Hit to tab key to flip the rack around  and route the L/R master outs of the Mixer to the L/R “From Devices” of the Combinator. Then route the Combinator’s L/R “To Devices” into the Spider Audio’s main L/R Splitter inputs. Send one pair of L/R split outputs to the Vocoder’s L/R Carrier inputs. Then send the Vocoder’s L/R Carrier outputs to the Delay’s L/R inputs. Finally, send the Delay’s L/R outputs to the Mixer’s L/R channel 1 inputs.

This image shows a single instance of the Vocoder and Delay hooked up to a Channel in the 14:2 Mixer.
This image shows a single instance of the Vocoder and Delay hooked up to a Channel in the 14:2 Mixer.

Hit the tab key again to flip the rack around to the front. Hold the Shift key (if using Reason), or hold the Ctrl key (if using Record), and select both the Vocoder and the Delay devices. Then right-click and select “Duplicate Devices and Tracks.” Do this two more times to create 4 sets of Vocoder/Delay devices.
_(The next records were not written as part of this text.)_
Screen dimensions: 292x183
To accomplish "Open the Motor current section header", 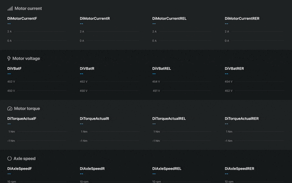I will 28,8.
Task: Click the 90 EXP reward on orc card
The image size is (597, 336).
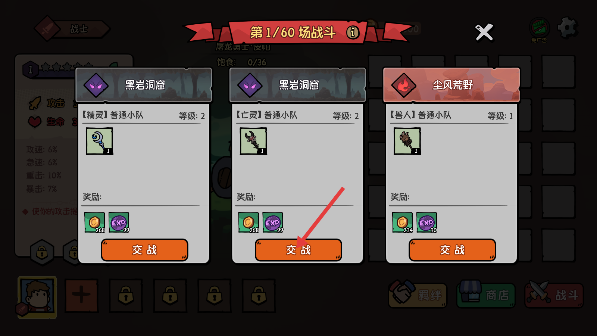Action: coord(427,223)
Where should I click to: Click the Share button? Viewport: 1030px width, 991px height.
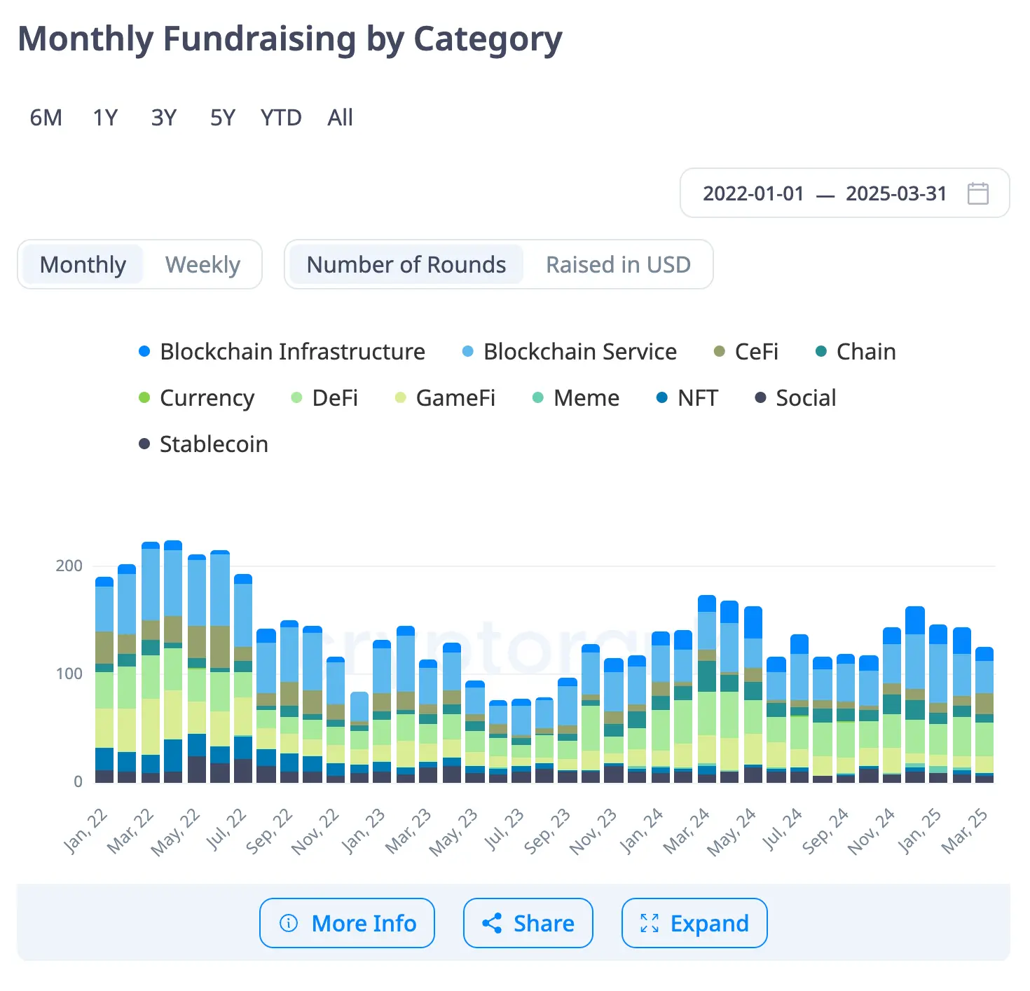coord(528,923)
On the first BV512 (the low range), set bands 5-16 to zero. On the second BV512 (The low-mid range), set bands 1-4 and 9-16 to zero. On the third BV512 (the mid-high range), set bands 1-8 and 13-16 to zero. On the fourth and final BV512 (the high range), set bands 1-12 to zero.
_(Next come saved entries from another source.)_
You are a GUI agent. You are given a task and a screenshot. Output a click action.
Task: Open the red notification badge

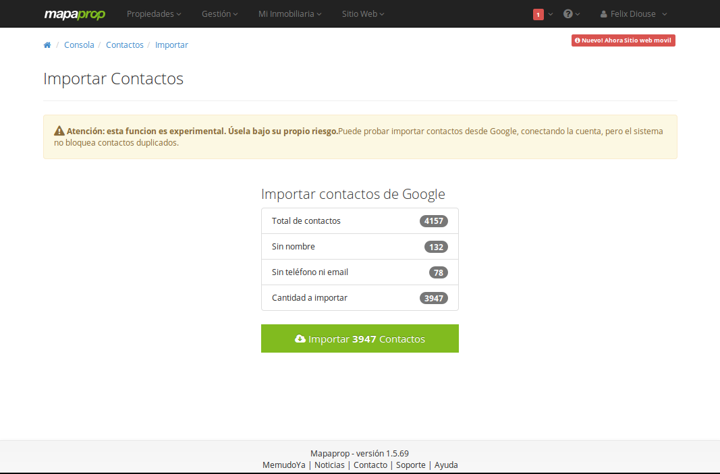[538, 14]
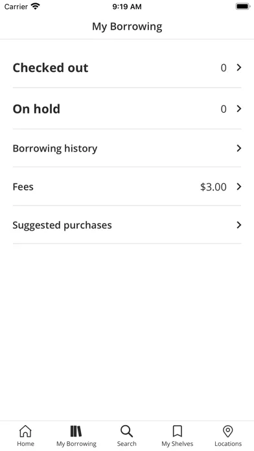Image resolution: width=254 pixels, height=451 pixels.
Task: Tap the Suggested purchases chevron arrow
Action: coord(238,225)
The four BV512 devices with their Frequency bands divided, and 4 associated delay units
The four BV512 devices with their Frequency bands divided, and 4 associated delay units

Set the first Delay unit at the top (the low range) to 1 step, set the second one (low-mid range) to 3 steps, the third one (mid-high range) to 5 steps, and the fourth one (the high range) to 7 steps. This way, each frequency will produce a different delay.

Again, press tab to flip to the back of the rack. Send the other 3 L/R splits from the Audio Splitter into each of the other 3 Vocoder’s L/R carrier Inputs. Then send each of the Delay’s L/R audio outputs to their own Channels on the mixer, so that Channels 1-4 are taken by the Delay Devices outputs.
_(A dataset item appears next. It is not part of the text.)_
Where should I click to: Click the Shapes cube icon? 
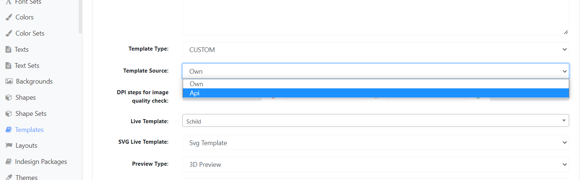coord(9,98)
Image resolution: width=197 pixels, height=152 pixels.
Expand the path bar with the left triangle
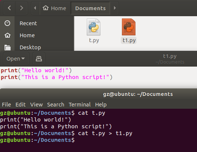coord(35,8)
Now all that’s left is to save the Combinator, and load up your favorite sound to pipe into this effect. To do so, open any instrument and route it’s L/R audio output into the Delay Combinator’s L/R “Combi Input.” Play the sound on your controller keyboard or set up a matrix pattern to sequence the instrument and you’ll hear a different delay for each of the four sets of bands. In other words, the frequency of the sounds you put into the combinator will determine which delay affects the sound. Different frequencies will get different delays applied. Then the sum of all these delayed sounds are mixed into the Mixer, and sent back out the Combinator.

If you give this some thought, you’ll realize that you can apply any number of effects chains to any of the 32-frequency bands of the BV512 to split up effects according to frequency. Furthermore, you can apply this multi-band technique not only to audio and effects, but also to Filters, LFOs and Envelopes which affect the audio. Let’s take a deeper look into how this is done by creating a multiband filter.

MultiBand Filtering: The next step

Now to get a little more complex. Let’s try Filtering our audio based on the Frequency of the incoming signal, and then providing a way to adjust the filter applied to each set of bands. Using our above technique, this becomes child’s play.

Building on the last Delay device we created, select all the DDL-1 Delay units and delete them all.

Then under the first Vocoder, hold Shift down and create a Thor device. Bring all the levels of Thor down to zero (what I call truly initializing Thor). Bring the range on the pitch wheel down to zero, bring polyphony down to zero, bypass all the oscillators and filters, bring all the levels down to zero, and turn all the green buttons off. Leave only the Global envelope Gate Trigger button on, and leave the Global Evelope ADSR envelope in its default position. This way, the envelope can affect Filter 3, which we’ll turn on a little later.

Thor fully initialized, except for the Global Envelope Gate Trig and Tempo Synch Buttons
Thor fully initialized, except for the Global Envelope Gate Trig and Tempo Synch Buttons

Now that Thor is much more initialized, go into the MBRS (Modulation Bus Routing Section) and set up the following modulations:

Audio In1: 100 > Filt3 L.In

Audio In2: 100 > Filt3 R.In

Routings in Thor's Modulation Bus Routing Section (MBRS)
Routings in Thor's Modulation Bus Routing Section (MBRS)

Next, duplicate the Thor device 3 times, and place each new Thor under each of the other Vocoders.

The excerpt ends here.